もう婚約者ではありません
「ヴィクトリア、シャーロット」
朝のホームルームも終わり間もなく授業が始まろうかと言う時、教室の入口でお義兄様が私達を手招きしている。そのお姿には王太子としての威厳は全く無い!
「如何されましたか?」
「今日の授業は受けなくて良い。学院に話は通した。これから一緒に王宮まで来てくれ!」
「これからでございますか?」
余りにも唐突なので私は思わず聞き返した。
「婚約破棄がなるやも知れん。クラプトン公爵、並びにアプリコット男爵も呼んであるそうだ。もちろんメグもだ」
おお!遂にヴィクトリア様との婚約が破棄され、お姉様と婚約されるのですね!
思わず手を取り合い、キャッキャ言って喜ぶ私達!
暇なお父様は兎も角、国防を担ってお忙しいクラプトン公爵までお召しになられるとは、これはもう決まりで間違いないわ!
△△△△△
「苦しゅうない。面を上げよ」
昨晩は先祖たちの霊に囲まれて怯えていた国王陛下も今は威厳を保っておられる。
玉座の前にはクラプトン公爵閣下。お嬢様にはお世話になっておりますって挨拶したかったけど、この場がそれを許さなかった。

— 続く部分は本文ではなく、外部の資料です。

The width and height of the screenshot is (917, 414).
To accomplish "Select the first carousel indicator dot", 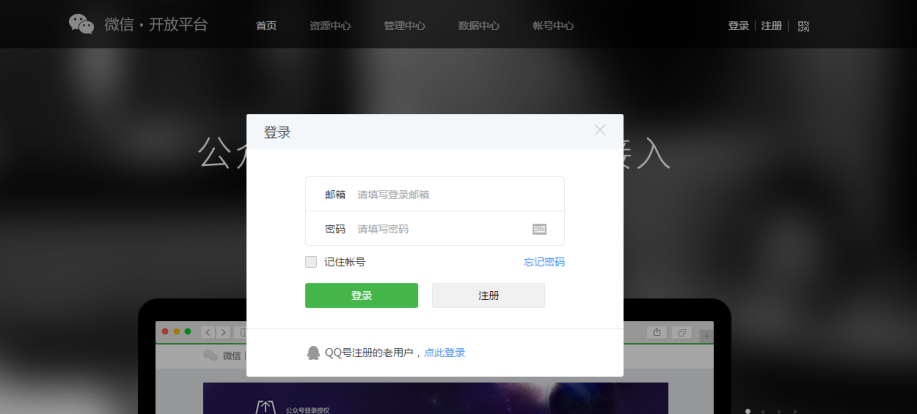I will tap(747, 410).
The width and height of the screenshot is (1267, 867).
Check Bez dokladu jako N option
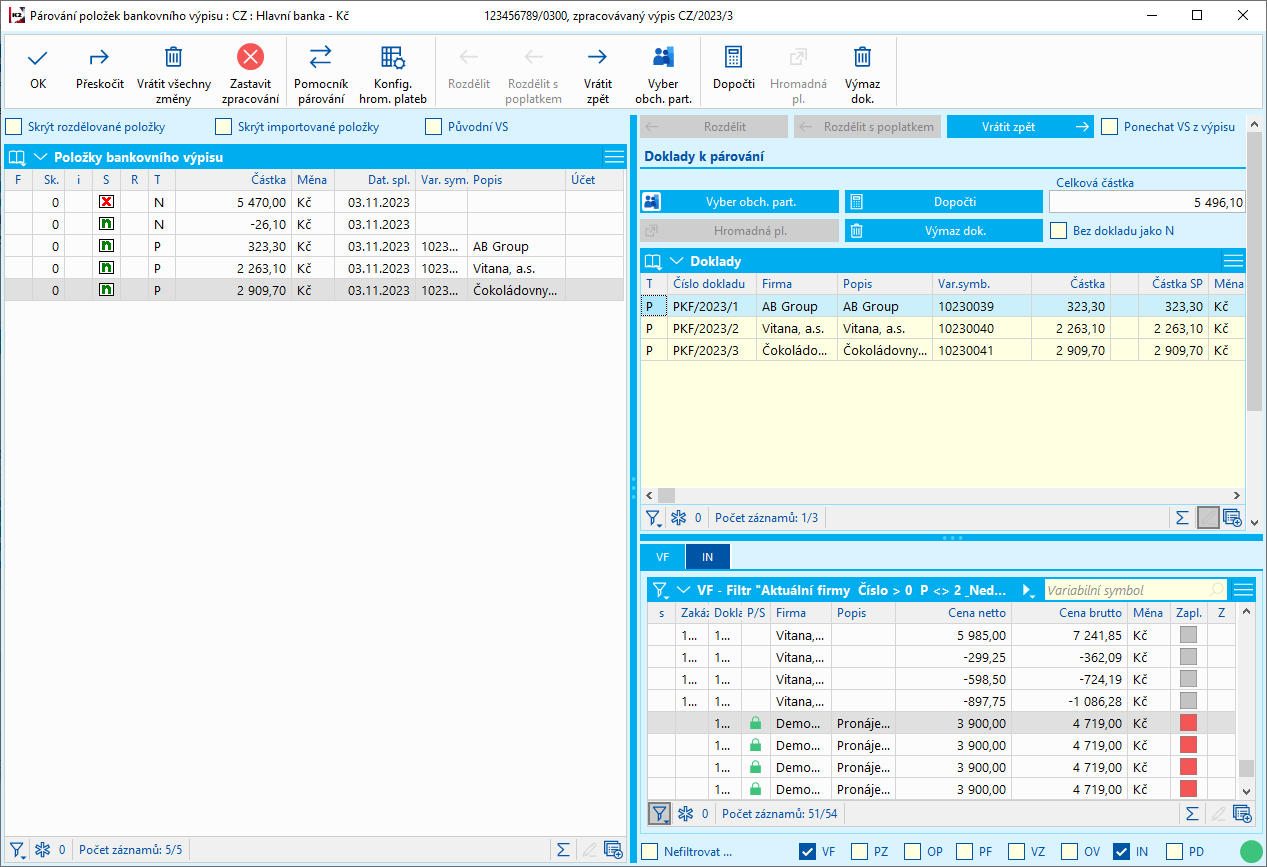[x=1058, y=231]
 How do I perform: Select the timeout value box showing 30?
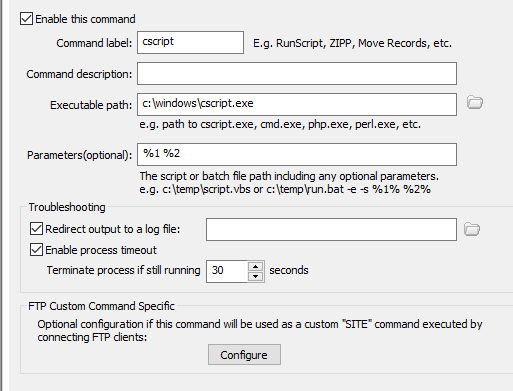tap(227, 271)
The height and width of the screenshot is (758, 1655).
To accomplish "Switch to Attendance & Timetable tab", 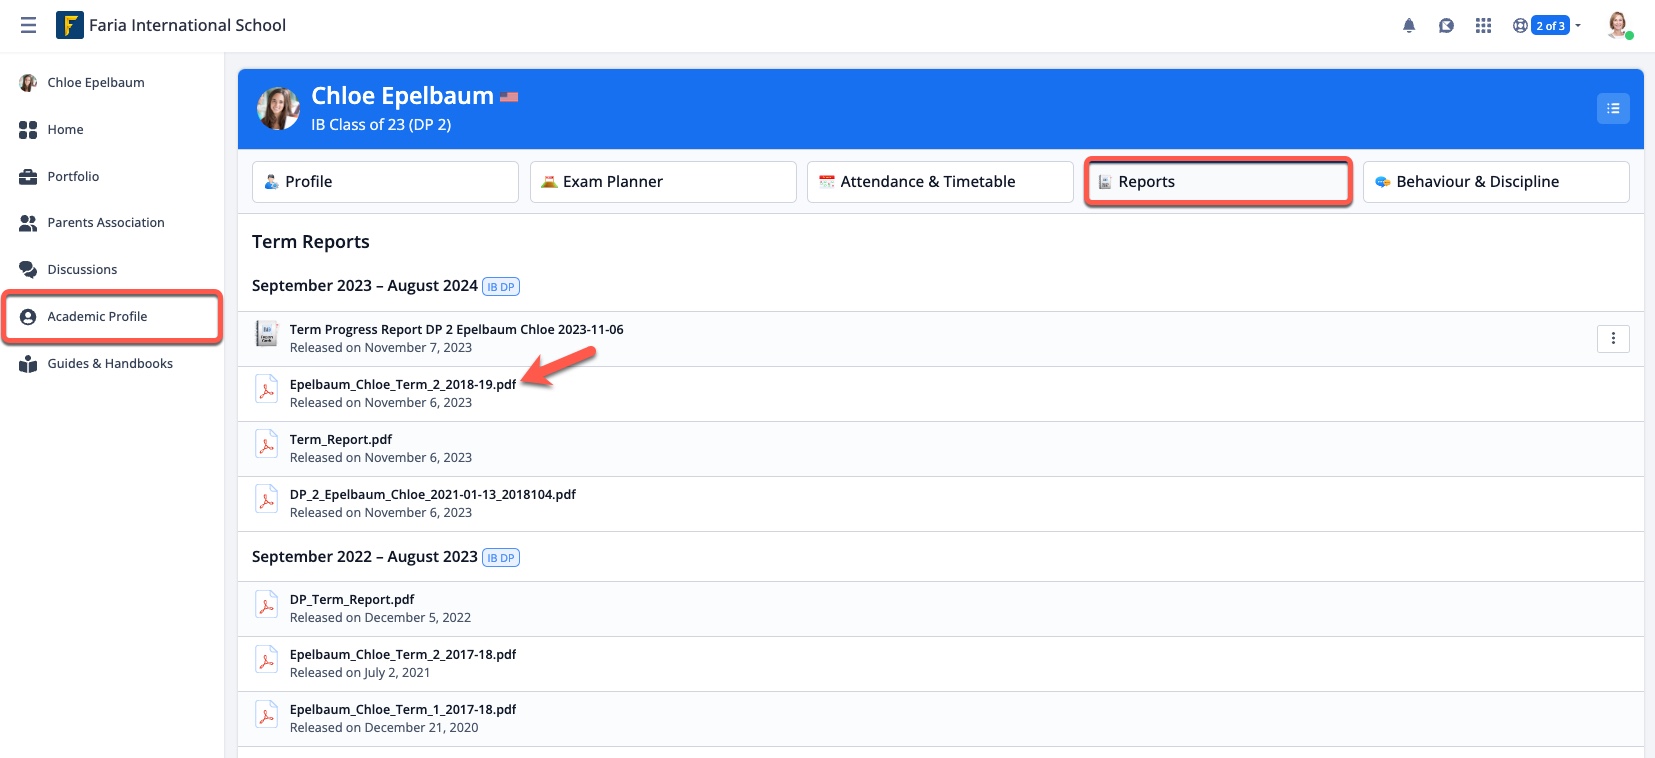I will click(939, 182).
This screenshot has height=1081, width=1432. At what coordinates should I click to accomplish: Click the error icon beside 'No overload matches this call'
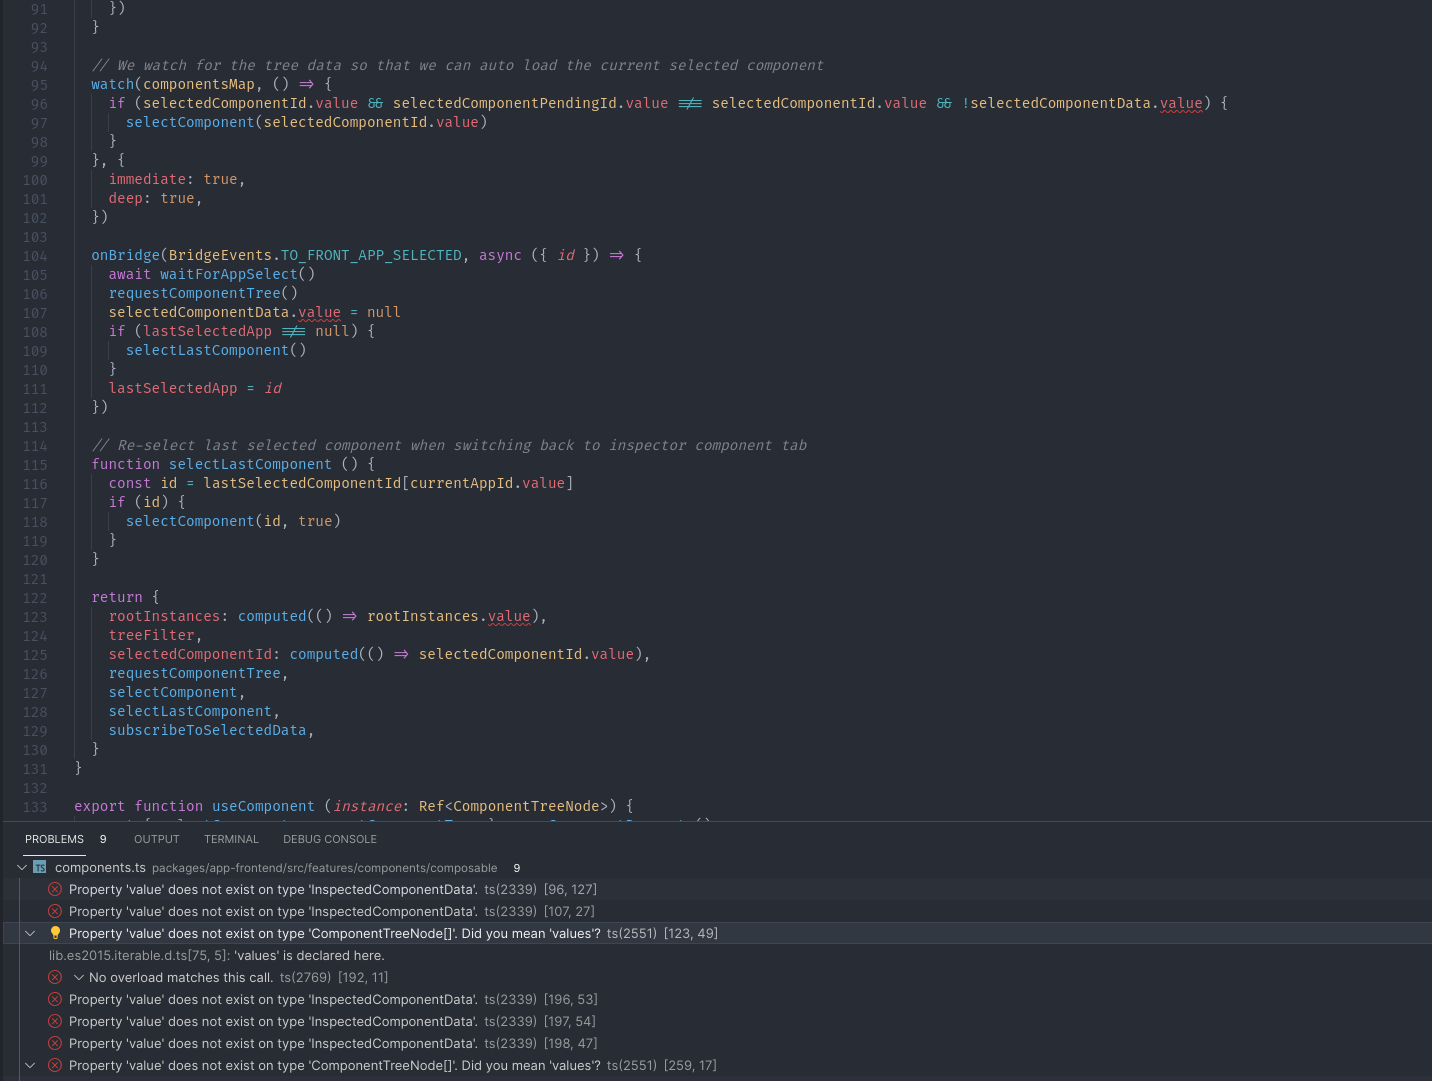55,977
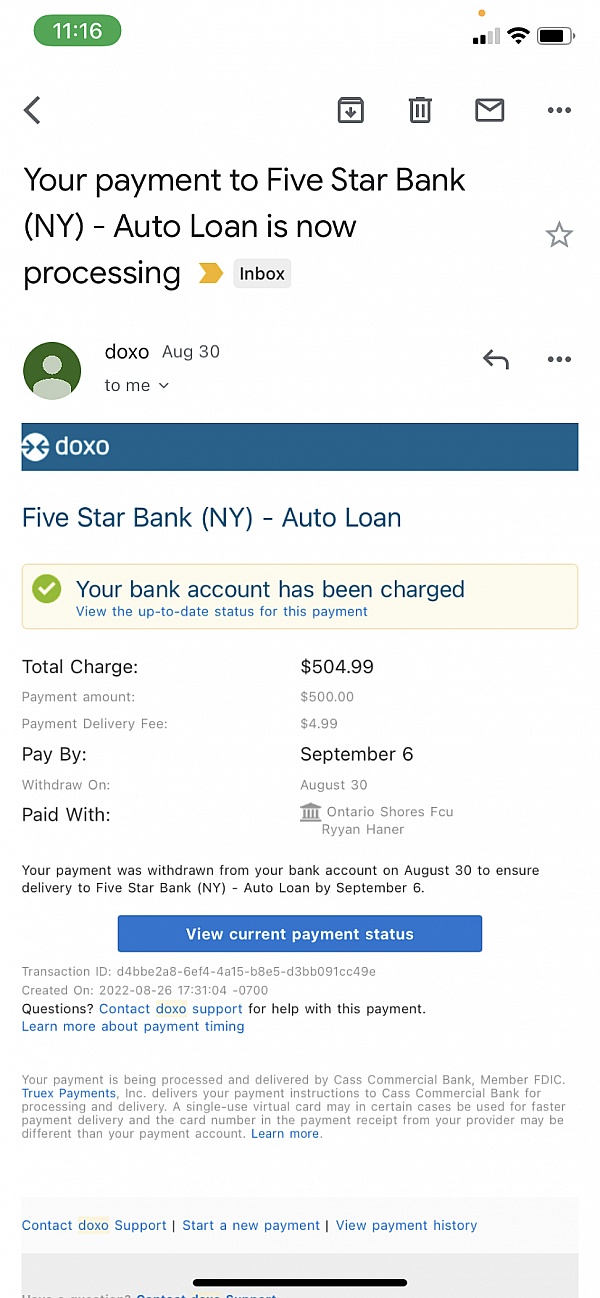Tap the doxo logo in the banner
This screenshot has height=1298, width=600.
click(x=66, y=446)
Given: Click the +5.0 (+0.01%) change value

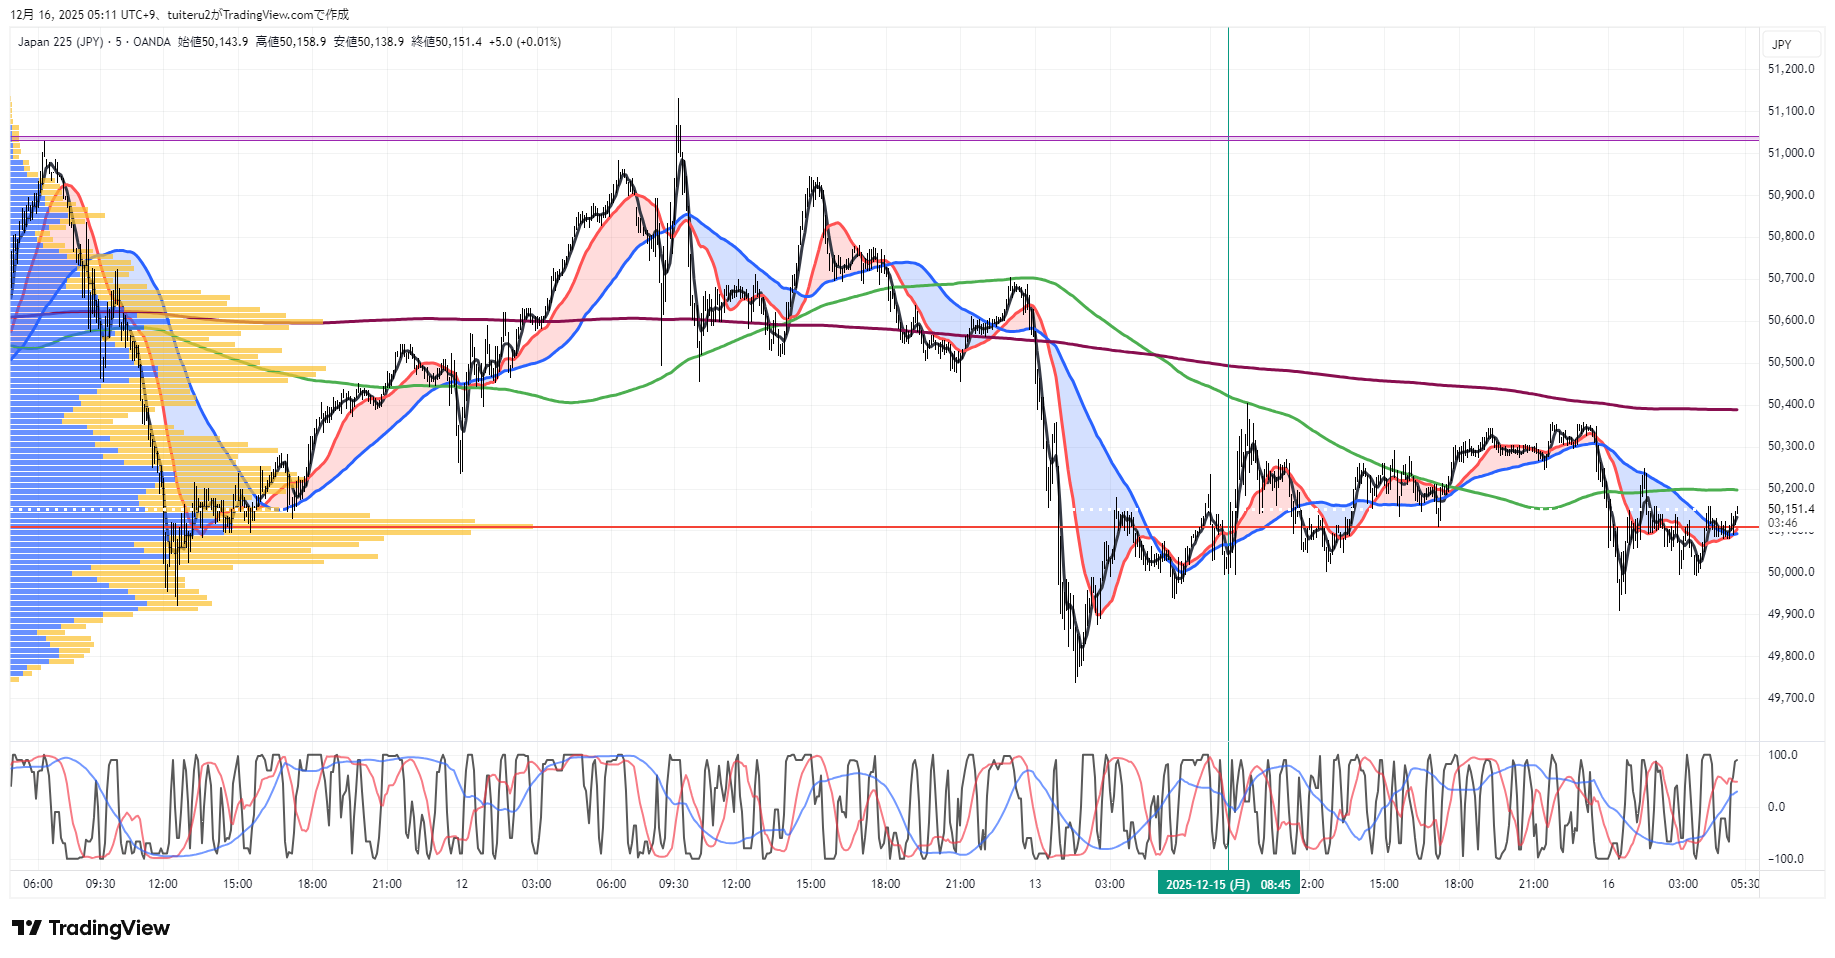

それにヴィクトリア様の他にジュリアン様もいらっしゃる。
あれ以来お会いして無いので改めてお会いしますと私も照れてどう対応してよいのか判らない。だけどジュリアン様も挙動不審になっている?
「あ、あの」
「はぁ、はい」
「えーと、そのぉ」
許される範囲で会話を試みるけど、さっきからお互いにこの調子。
もう少ししっかりして頂きたいけど、私も胸の鼓動が早くなって落ち着いていられない!
もっとジュリアン様を見ていたいけど、心臓に悪そうなので控えましょう。
落ち着く為にアプリコット男爵家に目をやると、そこには当主のお父様とお姉様。
クラプトン公爵閣下と比べて我が父の威厳の無さ!
「集まってもらったのは他でも無い。倅ジョセフとヴィクトリア・クラプトン公爵令嬢の婚約についてだ」
来た!これで婚約は破棄されるのね!
「その前に確かめたい事が有る。ジョセフ」
「はっ!」
「昨夜、歴代の国王がワシの夢枕に立った。そこで聞いた事が真ならば、歴代の国王にのみ伝えられた事を其方は知っている筈だ」
それを答えられればお義兄様が初代様の生まれ変わりだと信じる訳ね。どんな難題かしら?
「初代様の名前を答えてみよ!」
「レナード・イブリーガ!」
国王陛下の出題が終わるか終わらないかの内にお義兄様が迷いも無く答えた!
元々の自分の名前だから当然なんだけど。
それにしても初代様の名前が歴史から完全に消されていた理由はこれだったのね!
転生されたお義兄様を見極める為に、歴代国王だけに伝えられていたなんて。
「初代様!」
慌てて玉座から駆け寄って来る国王陛下をお義兄様は涼しい顔して手で制された。
「父上、私は父上の子である事に変わりはございません。ですが戴冠の暁には、レナード2世としたく存じます」
「承知しました。元々はレナード2世の出現までジェームスの直系は代々王位を預かっていただけ。レナード2世に王位をお返し致します」
「ですから、私は父上の息子です。それは何も変わりません」
これでようやく国王陛下も納得されたみたい。
肉体的には自分の息子で間違い無いし、複雑かも知れないけど、良好な関係でいて欲しいな。
「ウム。してクラプトン公爵、ワシは準備が整い次第に隠居する」
「陛下、真でございますか?」
ここで隠居宣言ですか?色々と慌てている人も居ますけど!
「すまぬがジョセフとご令嬢の婚約は無かった事にしてはくれぬか」
「と申されますと」
「恐れながら陛下」
クラプトン公爵の言葉を打ち消す様にヴィクトリア様が割って入った。
「無礼であるぞ」
「よい。発言を許す」
国王陛下より発言の許可を得たヴィクトリア様、公爵閣下の睨みなど全く気にされてなくて、素敵!
「陛下は既にお気付きと存じ上げますが、王太子殿下は初代様の生まれ変わり。となるとその横に立つべきは私ではございません」
ヴィクトリア様は隠す所は隠して事のあらましを語った。
ポカンとしたお父様は兎も角、公爵閣下は納得した様なしない様な感じだったがこの時の閣下はまだ知らない。
今宵、永代筆頭公爵家の礎を築いたアンドリュー・クラプトンが夢枕に立つ事を。